Test Bed for Radical Evolution of Cells

Harvard researchers have devised a novel cell culture platform, which sets the stage for a program of radical designed cellular evolution. The test bed (of nails) provides a surface for cells to grow, but also provide a ready means of inserting a wide array of molecular, genetic, or biological (viruses) elements into the growing cellular machinery. Scientists can then observe the effects of various inserted elements upon the growth and behaviour of the cells.

Author Hongkun Park, a professor of chemistry and physics at Harvard University, says that, in theory, "you can put more or less any molecule in more or less any kind of cell." If the method proves effective, it could greatly speed the ability to manipulate cells in a variety of applications, including stem-cell reprogramming and drug screening.

Park's lab recently discovered that cells can be grown on beds of vertical silicon nanowires without apparent damage to the cells. The cells sink into the nanowires and within an hour are impaled by the tiny spikes. Even resting on this bed of needles, cells continue to grow and divide normally. This setup makes it possible to directly interface with the cell's interior through the nanowires. "Since we now have direct physical access, we can deliver molecules into cells without the restrictions of other techniques that are available," Park says. He adds that while his lab has found that many different types of cells seem to accommodate the tiny wires without negative effects, further studies will be needed to examine whether any important cell behaviors are affected.

To use the nanowires to deliver molecules, Park's team first treated them with a chemical that would allow molecules to bind relatively weakly to the surface of the nanowires, then coated the wires with a molecule or combination of molecules of interest. When cells are impaled on the nanowires, the molecules are released into the cells' interior. The chemical treatment of the wires could potentially be manipulated to control the binding and release of molecules--releasing them more slowly, for instance--and the wires can be constructed at different lengths to reach different parts of the cell. To demonstrate the method's flexibility, the team used the approach to deliver chemicals, small RNA molecules, DNA, and proteins into a range of cell types.

The beds of nanowires can be arranged on microarrays suitable for rapid experiments and imaging cells under a microscope. These microarrays can be "printed" with different patterns or combinations of molecules, making it possible to test many different molecules at once on an array of cells. The authors believe it could be possible to screen 20,000 different proteins or other chemicals on cells within a single microscopic slide.

...Thorsten Schlaeger, a stem-cell researcher at Children's Hospital Boston, is investigating the potential of the approach for reprogramming stem cells.
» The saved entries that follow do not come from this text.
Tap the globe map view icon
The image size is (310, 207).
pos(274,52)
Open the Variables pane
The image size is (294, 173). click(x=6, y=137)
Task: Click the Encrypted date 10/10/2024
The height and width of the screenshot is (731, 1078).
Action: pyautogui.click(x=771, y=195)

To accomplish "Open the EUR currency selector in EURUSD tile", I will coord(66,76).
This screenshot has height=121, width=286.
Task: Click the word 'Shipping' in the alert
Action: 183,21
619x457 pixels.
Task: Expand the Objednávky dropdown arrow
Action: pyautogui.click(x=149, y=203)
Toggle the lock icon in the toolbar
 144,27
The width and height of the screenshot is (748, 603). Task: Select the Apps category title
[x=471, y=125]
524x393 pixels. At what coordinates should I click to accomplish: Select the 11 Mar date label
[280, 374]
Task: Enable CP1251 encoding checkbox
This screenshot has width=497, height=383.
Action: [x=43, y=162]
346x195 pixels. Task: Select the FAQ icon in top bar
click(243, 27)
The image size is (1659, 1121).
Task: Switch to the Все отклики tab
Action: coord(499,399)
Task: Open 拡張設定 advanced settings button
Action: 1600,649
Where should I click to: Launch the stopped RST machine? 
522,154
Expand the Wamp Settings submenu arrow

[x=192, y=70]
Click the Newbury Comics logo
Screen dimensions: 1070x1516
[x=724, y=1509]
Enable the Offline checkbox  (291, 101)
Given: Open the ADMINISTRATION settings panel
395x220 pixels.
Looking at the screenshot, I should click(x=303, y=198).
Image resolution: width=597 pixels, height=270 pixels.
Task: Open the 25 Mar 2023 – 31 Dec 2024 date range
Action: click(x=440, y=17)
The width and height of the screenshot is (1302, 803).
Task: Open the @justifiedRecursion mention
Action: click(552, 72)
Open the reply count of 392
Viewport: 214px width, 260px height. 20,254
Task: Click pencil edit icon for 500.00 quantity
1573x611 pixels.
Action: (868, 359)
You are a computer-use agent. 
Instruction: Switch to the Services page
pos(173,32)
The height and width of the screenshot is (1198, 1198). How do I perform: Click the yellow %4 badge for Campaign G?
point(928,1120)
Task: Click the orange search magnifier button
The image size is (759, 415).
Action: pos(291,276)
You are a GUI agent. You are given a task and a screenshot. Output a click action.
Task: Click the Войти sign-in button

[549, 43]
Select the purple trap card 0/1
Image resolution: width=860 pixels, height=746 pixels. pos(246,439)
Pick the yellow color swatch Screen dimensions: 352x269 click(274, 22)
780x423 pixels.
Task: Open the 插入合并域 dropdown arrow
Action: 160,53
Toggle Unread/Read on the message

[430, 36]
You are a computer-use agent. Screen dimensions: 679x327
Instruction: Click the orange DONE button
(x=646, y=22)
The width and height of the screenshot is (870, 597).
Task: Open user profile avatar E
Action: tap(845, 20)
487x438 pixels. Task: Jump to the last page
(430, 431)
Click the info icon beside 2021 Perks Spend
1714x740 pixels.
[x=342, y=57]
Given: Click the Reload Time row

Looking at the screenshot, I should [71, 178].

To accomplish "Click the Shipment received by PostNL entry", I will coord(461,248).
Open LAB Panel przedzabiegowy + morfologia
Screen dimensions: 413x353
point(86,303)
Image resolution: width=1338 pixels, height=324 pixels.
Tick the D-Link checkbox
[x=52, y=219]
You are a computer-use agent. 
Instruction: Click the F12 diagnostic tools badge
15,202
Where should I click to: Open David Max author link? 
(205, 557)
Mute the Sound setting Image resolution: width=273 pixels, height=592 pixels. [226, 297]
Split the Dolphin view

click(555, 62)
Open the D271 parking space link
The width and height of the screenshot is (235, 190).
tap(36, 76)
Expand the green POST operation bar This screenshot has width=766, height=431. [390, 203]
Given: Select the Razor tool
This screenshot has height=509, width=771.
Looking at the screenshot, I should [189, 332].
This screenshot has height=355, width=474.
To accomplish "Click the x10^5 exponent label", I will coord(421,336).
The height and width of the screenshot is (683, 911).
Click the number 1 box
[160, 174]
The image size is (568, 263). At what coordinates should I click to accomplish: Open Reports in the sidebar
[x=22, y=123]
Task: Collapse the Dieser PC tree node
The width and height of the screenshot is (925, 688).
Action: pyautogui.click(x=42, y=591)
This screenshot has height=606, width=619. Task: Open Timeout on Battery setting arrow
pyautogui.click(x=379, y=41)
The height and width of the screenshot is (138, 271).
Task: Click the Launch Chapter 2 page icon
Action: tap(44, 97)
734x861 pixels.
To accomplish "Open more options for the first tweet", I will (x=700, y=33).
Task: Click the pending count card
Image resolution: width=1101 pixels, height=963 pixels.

His lab is interested in turning embryonic and induced pluripotent stem cells into blood stem cells like those found in the bone marrow. Currently, this task requires infecting cells with a virus to introduce new genes into their DNA, and, Schlaeger says, "there's no good alternative right now." Schlaeger's team is looking for better ways to manipulate cells, as well as ways to screen stem cells for factors that can transform them from one cell type to another. "It's hard to say what will be possible because it's new, but it's intriguing," he says._TechnologyReview

Early applications of the technology will include micro-arrays for high-throughput drug testing, and other rapid screening applications. But the technology virtually screams "rapid evolution"!

Imagine growing complex neural networks onto such test beds -- which are equipped to inject and extract both a wide range of molecular materials, but also various types of electromagnetic stimuli. The idea would be to grow entire cortical columns on a 3 dimensional implementation, then to connect the cultured cortical columns together one at a time -- all the while closely monitoring every aspect of the chemical, genetic, and electrophysiological functioning of the complex networks.

That is just the beginning. And what a simple idea.